Spreading knowledge is my jam on toast


After attending the Vocation Conference this weekend in New York City, I have learned so many things and I thought I’d share with them you. Here are my impressions, tips, thoughts, in no particular order.

  1. As long as technology advances, Talent will continue to be exploited with low-ball wages and crap contracts. It is up to VO Talent to be empowered by refusing work that is not industry standard, and it is up to the VO Talent to stay informed with SAG-AFTRA’s policies on turning non-union to union work.

  2. Companies exploit the fact that VO Talent is not an organized community. But with conferences and local meet-ups that will change. Though, there are clear efforts being made to keep the community educated to where the business of VO is headed, the nature of VO work is solitary yet collaborative when working with sound editors, copywriters, and other actors.

  3. Having a Linkedin page that is optimized can give you a foundation in which to build a career, and using Linkedin to connect to people outside of your current network is a free and easy way to grow your business.

  4. There are certain Pay to Play sites to avoid, and there are ones that are more transparent.

  5. There are highly coveted agents, casting directors, and production house rosters to get onto. Representation helps, but if that is your main goal, then you are narrowing your vision. Diversifying platforms by being on several rosters have made many VO Talent thrive, and being in the union or not is a personal choice.

  6. In order to be competitive, a VO Talent needs to have a pro home studio and live in the major market cities like NY or LA, and be available to come to auditions.

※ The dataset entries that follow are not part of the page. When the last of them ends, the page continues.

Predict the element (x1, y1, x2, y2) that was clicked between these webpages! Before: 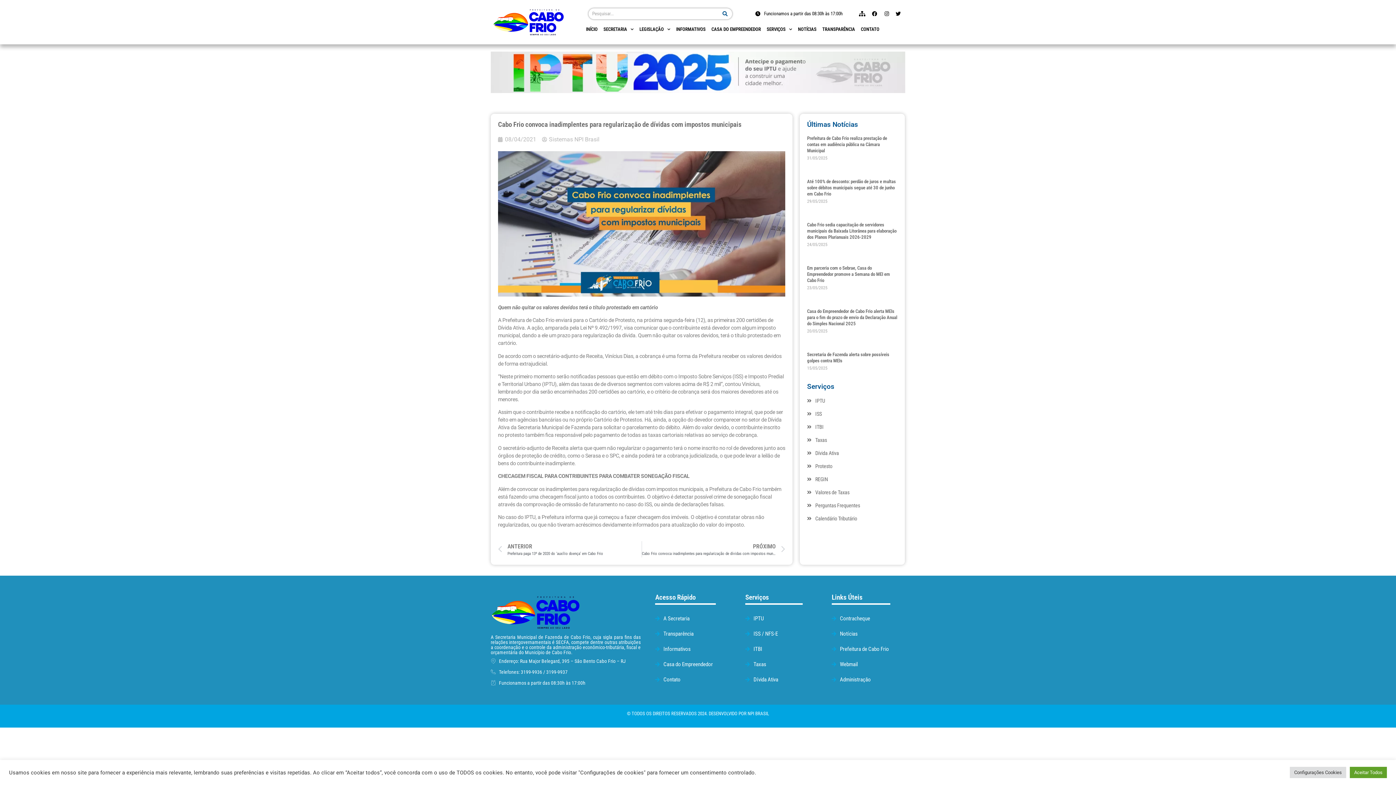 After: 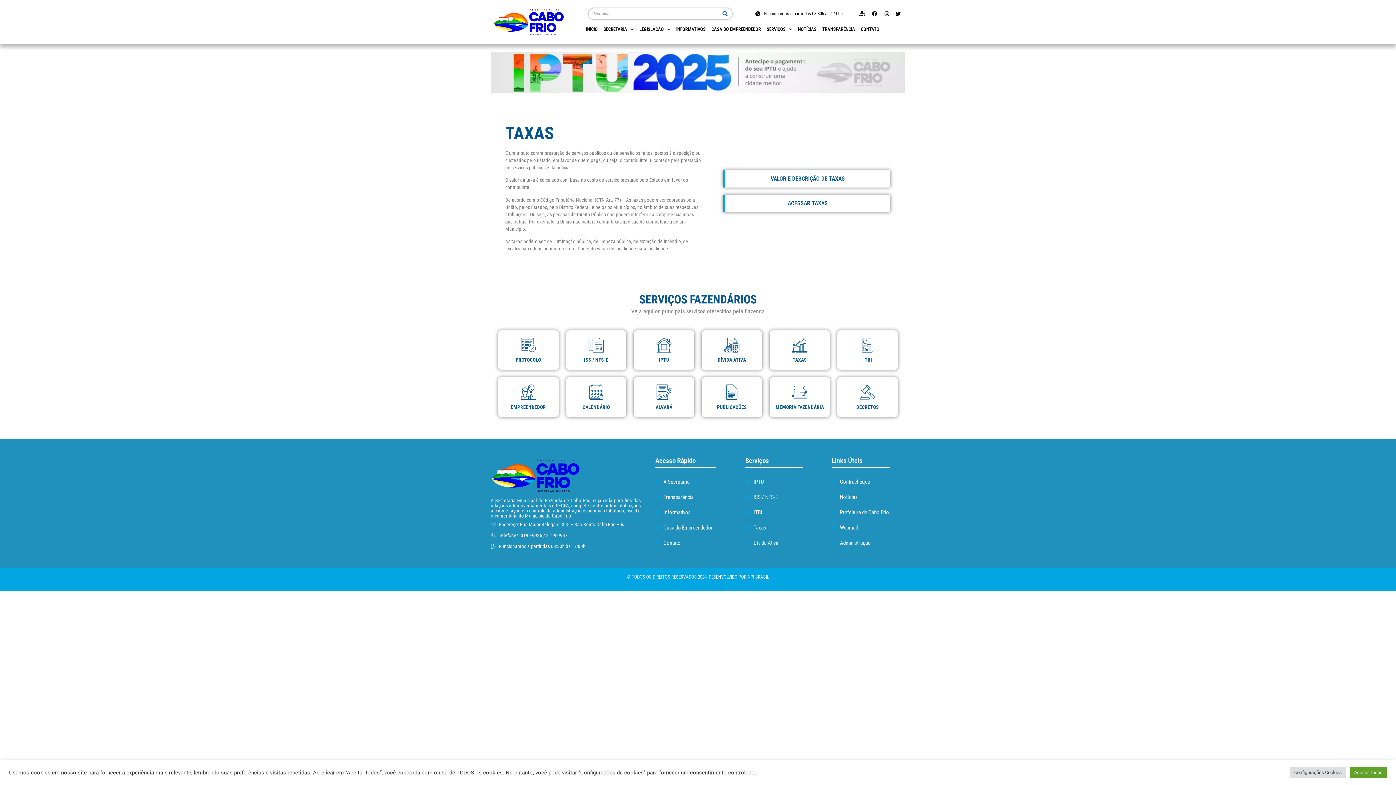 Action: label: Taxas bbox: (745, 660, 817, 668)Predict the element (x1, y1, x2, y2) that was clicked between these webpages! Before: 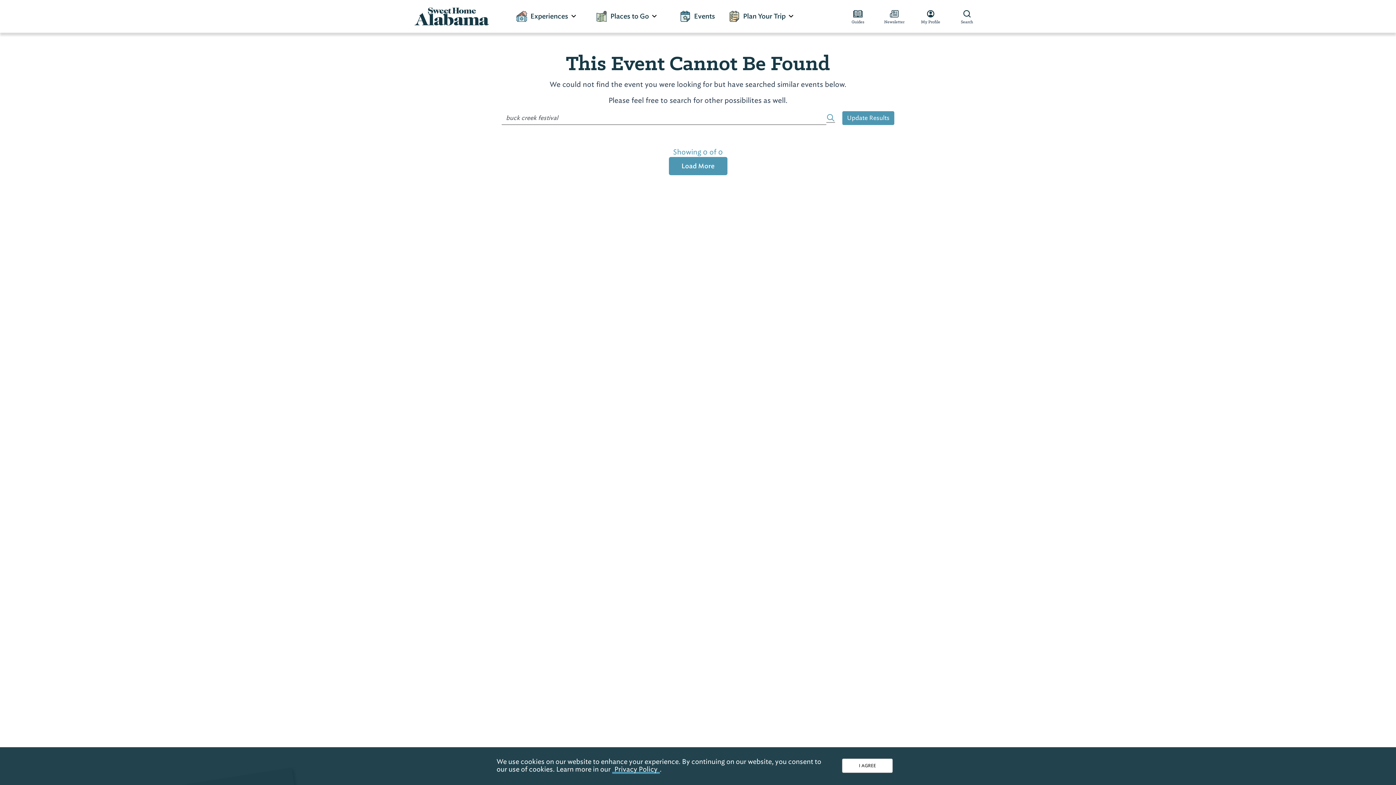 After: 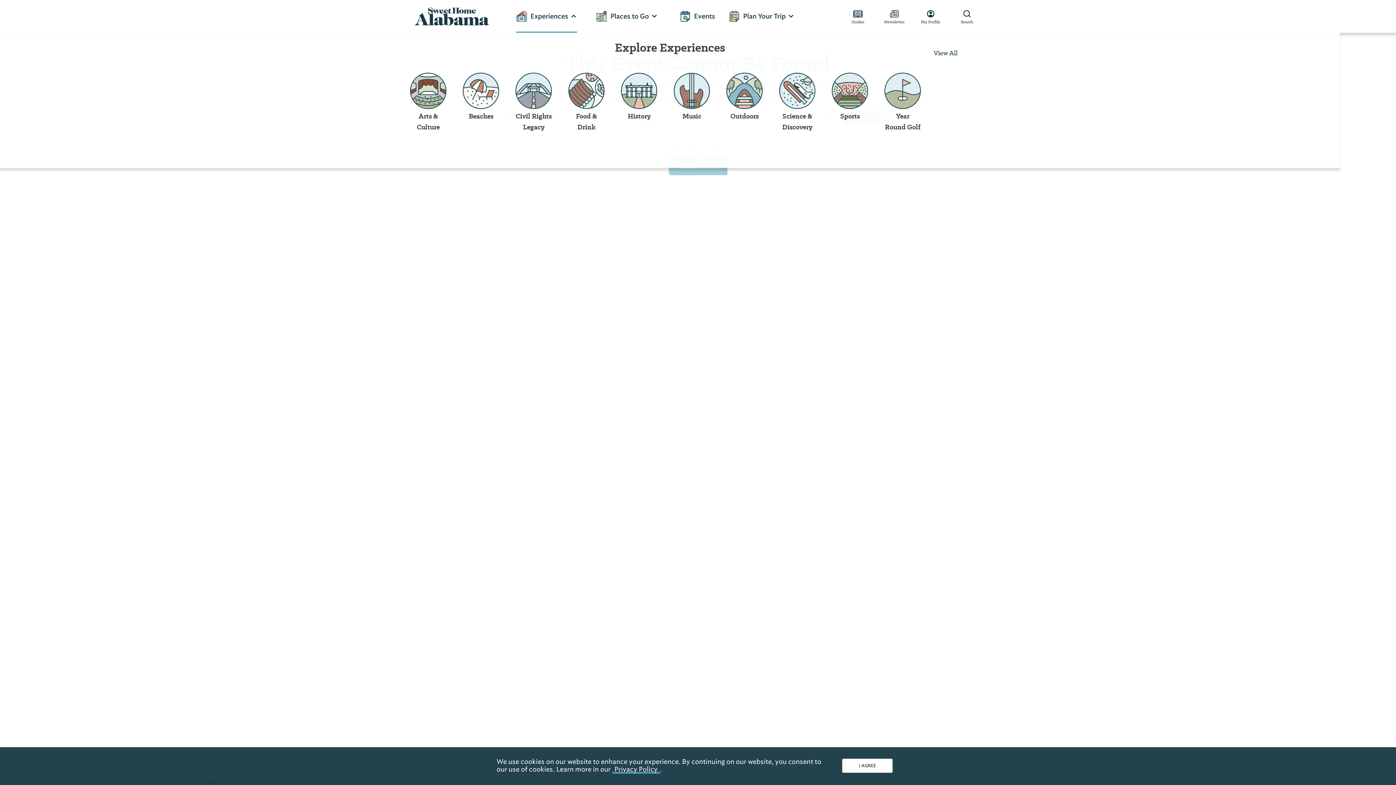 Action: label: Experiences bbox: (516, 0, 577, 32)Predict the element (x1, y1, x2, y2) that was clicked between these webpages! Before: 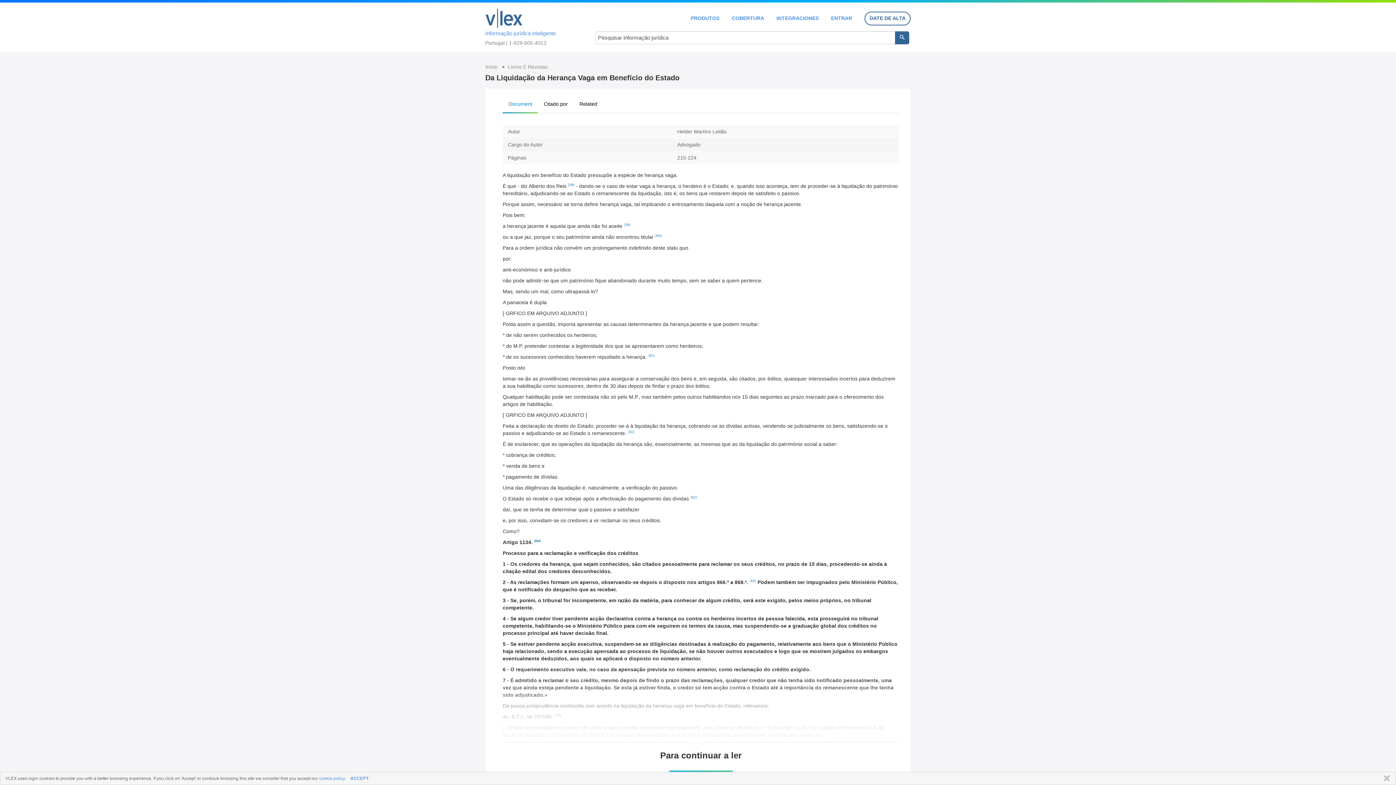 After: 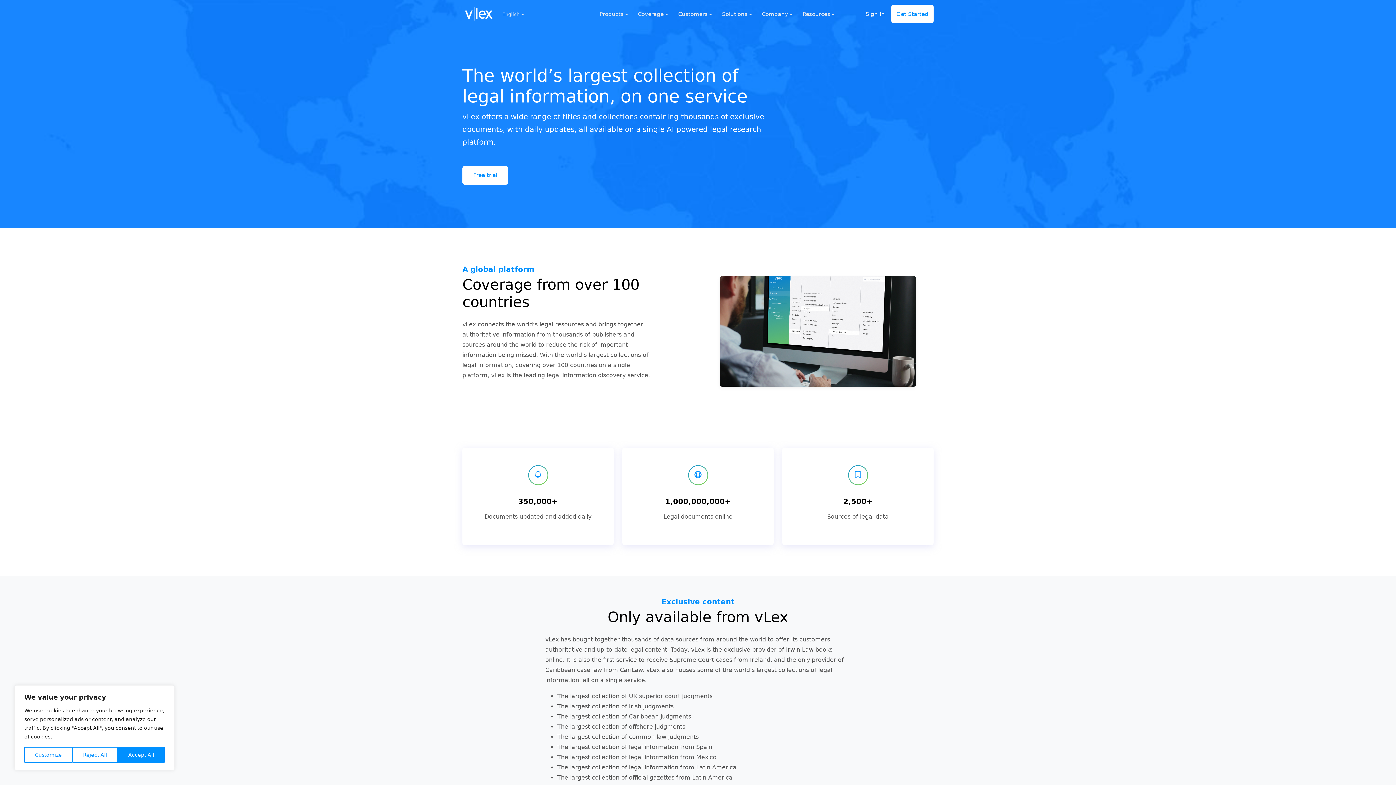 Action: bbox: (690, 15, 719, 20) label: PRODUTOS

  7. In order to be competitive, a VO Talent needs to be doing 10-30 auditions per day.

  8. A website that incorporates Search Engine Optimization is going to be more competitive.

  9. Networking takes confidence and a willingness to meet people, start new conversations, shake hands and hand out your business cards. (And it was so much fun to just hang out with my peers!)

  10. A two hour break can go by fast.

  11. Taking notes is important, but being present is even more important. Learning names is great, but listening and remembering stories is even better.

  12. The organizers and their helpers are some of the hardest working people at the conference, they deserve much thanks and praise for the work they do to make the conference run smoothly. You don’t have to be a volunteer to help. My theatrical all-hands on deck experience helped me with this: be useful, or get out of the way! And if you lend a hand, you might get a free t-shirt ;)

  13. The panels elevate the craft and business of VO — be a sponge and if you have the opportunity, share something insightful or ask a thoughtful question, but listen first! The people on the panels have been at this for a long time and their advice is invaluable.

  14. It is important to be connected, to know where to find answers, to have the right resources that save you time and money.

  15. No one is competing against each other — our only competition is technology and the rate at which it advances.

VO is a small, yet very diverse community of different professional experiences, personalities, and concentrations. Some people come to VO land via radio, acting, sound engineering, etc. We must honor that each person is on their own trajectory and celebrate their wins. Conferences have a position to shed light to certain problems so that the community can talk about them and we can find solutions together. 

Thank you for letting me be a part of this wonderful, resourceful community. I leave you with this:

We are advocates for the human voice. I like to imagine that even after Earth becomes a wasteland, our human voices will be talking, even if it’s just on devices played by robots.